Dynamische lokale Variablen in C

In C muss der Platzbedarf von lokalen (automatischen) Variablen bereits zur Übersetzungszeit bekannt sein. In diesem Artikel wird eine einfache Funktion vorgestellt, mit der zur Laufzeit Platz für weitere lokale Variablen geschaffen wird, die genauso wie die vom Compiler bereitgestellten beim Verlassen der Funktion „zerstört“ werden.

Diese Funktion nenne ich in Anlehnung an [1] alloca(), und sie ist wie folgt deklariert:

void *alloca( size ) 
unsigned int size;

Falls Ihr C-Compiler den Typ void nicht kennt (wie z.B. MEGAMAX, mit dem ich arbeite), können Sie stattdessen genausogut char verwenden. Der bezeigte Typ tut nichts zur Sache.

Listing 1 zeigt die Funktion, wobei ein Inline-Assembler benutzt wird. Falls Ihr Compiler dieses Feature nicht hat, finden Sie in Listing 2 dieselbe Funktion als Assembler-Programm. Dieses können Sie beim Linken Ihrem Programm anfügen. Der einzige Unterschied der beiden Versionen ist der UNLK-Befehl ganz oben bei Listing 1. Eristnotwendig, weil der Compiler an den Anfang jeder C-Funktion ein LINK A6,#x stellt, auch wenn sie keine lokalen Variablen hat. Dieser Befehl legt 4 Bytes auf dem Stack ab, und die müssen wieder heruntergeholt werden, damit alloca() funktioniert. Ein guter Assembler setzt freilich nicht aus heiterem Himmel LINKs ins Programm, und das UNLK kann beim Assemblerprogramm weggelassen werden.

Inhalt des Stacks beim und nach dem Aufruf von alloca()

Stack-Akrobatik

Nun zur eigentlichen Arbeitsweise: Wie bereits erwähnt, steht am Anfang jeder C-Funktion ein LINK A6,#x. Dieser Befehl sichert zunächst den Wert von A6 auf dem Stack. Das ist erforderlich, damit alle Funktionen das gleiche Register verwenden können. Dann wird der Stackpointer (SP bzw. A7) nach A6 gebracht und der Wert x (er muß negativ sein) zum SP addiert. Effekt dieser komplizierten Angelegenheit ist, daß auf dem Stack ein „Loch“ entsteht. Dieses Loch wird als Platz für die lokalen Variablen benutzt. Zusätzlich hat man in A6 einen Zeiger auf das obere Ende des Lochs, der zum Zugriff auf die Variablen verwendet wird. Am Ende der Funktion muß dann der Befehl UNLK A6 erfolgen. Damit wird das Ganze rückgängig gemacht, d.h. A6 in den SP übertragen und der alte Wert von A6 vom Stack geholt. Danach ist alles wieder beim alten, wie vordem LINK-Befehl. Und genau diese Tatsache, daß UNLK keine Information benötigt, wieviel Platz durch LINK reserviert wurde, macht sich alloca() zunutze.

------------

*Aufgabe 1:*
Schreiben Sie aus dem Text über dynamische lokale Variablen in C den Abschnitt ab, der mit den Worten „Dynamische lokale Variablen“ beginnt und nach „void *alloca( size )“ endet.
*Aufgabe 2:*
Beantworten Sie zum Text über dynamische lokale Variablen in C diese Fragen:
(a) Welcher C-Compiler wird als Beispiel für einen Compiler genannt, der den Typ void nicht kennt?
(b) Wie viele Bytes legt der Befehl LINK A6,#x auf dem Stack ab?
(c) Welches Vorzeichen muss der Wert x haben, der zum SP addiert wird?
*Aufgabe 3:*
Führen Sie den Text über dynamische lokale Variablen in C nach seinem letzten Satz weiter.

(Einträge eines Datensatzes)
------------

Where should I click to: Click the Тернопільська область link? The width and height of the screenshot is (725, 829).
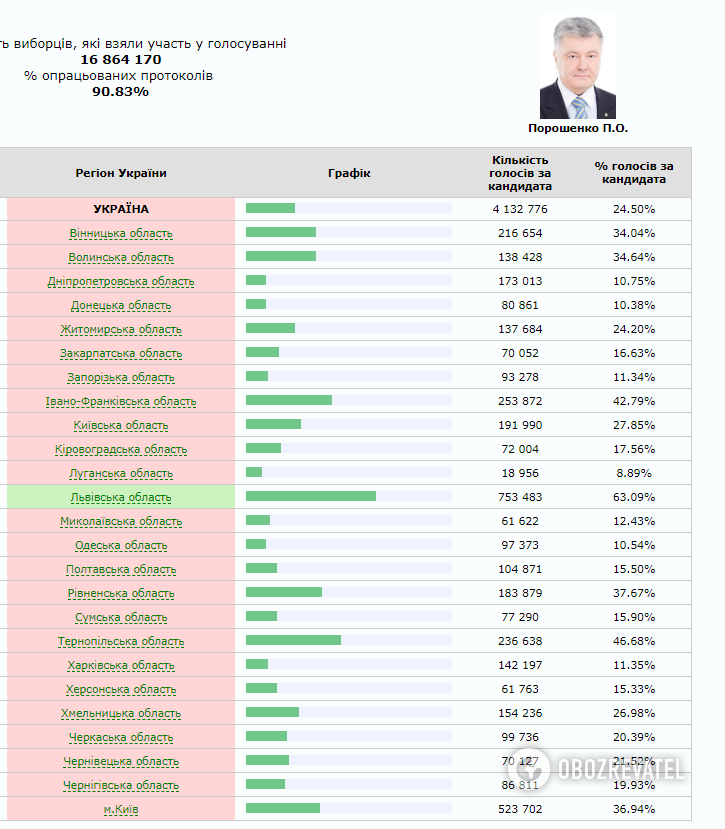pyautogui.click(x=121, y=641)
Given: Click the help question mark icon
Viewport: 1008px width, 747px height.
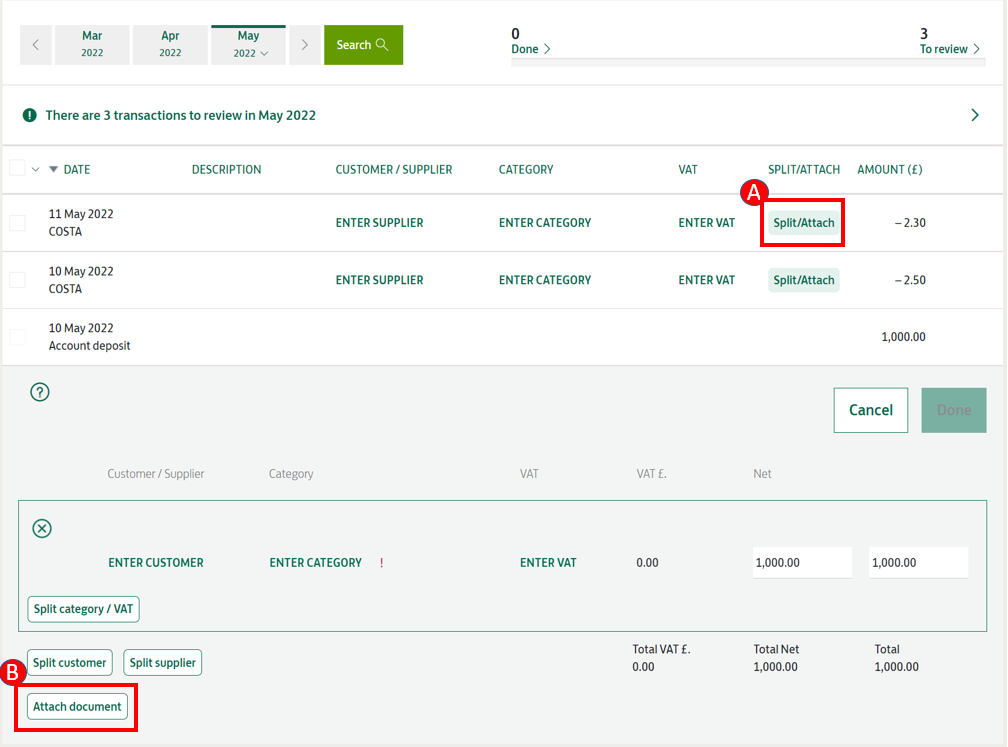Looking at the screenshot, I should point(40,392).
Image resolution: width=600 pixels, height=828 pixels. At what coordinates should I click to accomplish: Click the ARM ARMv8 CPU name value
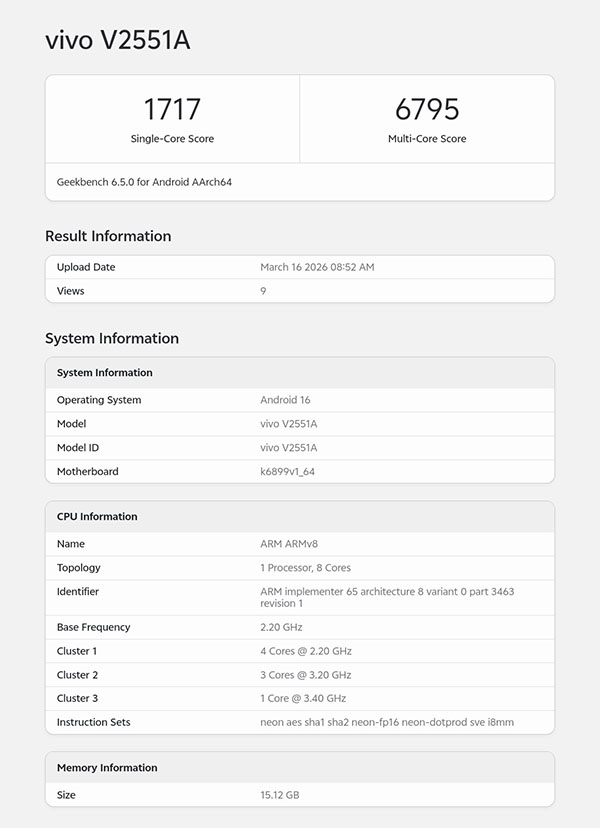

------------

*Ergebnis 1:*
Dynamische lokale Variablen in C

In C muss der Platzbedarf von lokalen (automatischen) Variablen bereits zur Übersetzungszeit bekannt sein. In diesem Artikel wird eine einfache Funktion vorgestellt, mit der zur Laufzeit Platz für weitere lokale Variablen geschaffen wird, die genauso wie die vom Compiler bereitgestellten beim Verlassen der Funktion „zerstört“ werden.

Diese Funktion nenne ich in Anlehnung an [1] alloca(), und sie ist wie folgt deklariert:

void *alloca( size )

*Ergebnis 2:*
(a) MEGAMAX
(b) 4 Bytes
(c) Er muss negativ sein.

*Ergebnis 3:*
Man kann sich die Vorgänge anhand der Grafiken in Bild 1 vorstellen. Das erste Bild zeigt den vorher geschilderten Zustand. Beim Aufruf von alloca() wird der Parameter size auf den Stack geschoben, ebenso die Rücksprungadresse und das Register A6 (wegen des vom Compiler eingesetzten LINK-Befehls). alloca() führt zuerst ein UNLK aus, um das störende LINK rückgängig zu machen. Dann wird die Rücksprungadresse vom Stack geholt und in A0 gemerkt. Jetzt kommt der eigentliche Sinn der Sache: Vom SP wird der Wert size abgezogen, genauso wie es LINK tut. Es hat auch denselben Effekt: auf dem Stack entsteht wiederum ein Loch. Nur ist die Größe des Lochs nicht im Programm festgeschrieben, sondern wird von size angegeben. Damit hätten wir unseren dynamisch allozierten Speicher. Nun muß alloca() noch einen Zeiger auf diesen Speicher zurückgeben, und das ist SP+2. Dieser Wert wird in D0 geladen und mit JMP (A0) zurückgesprungen. Die Rücksprungadresse haben wir ja vom Stack heruntergeholt, also ist RTS nicht möglich.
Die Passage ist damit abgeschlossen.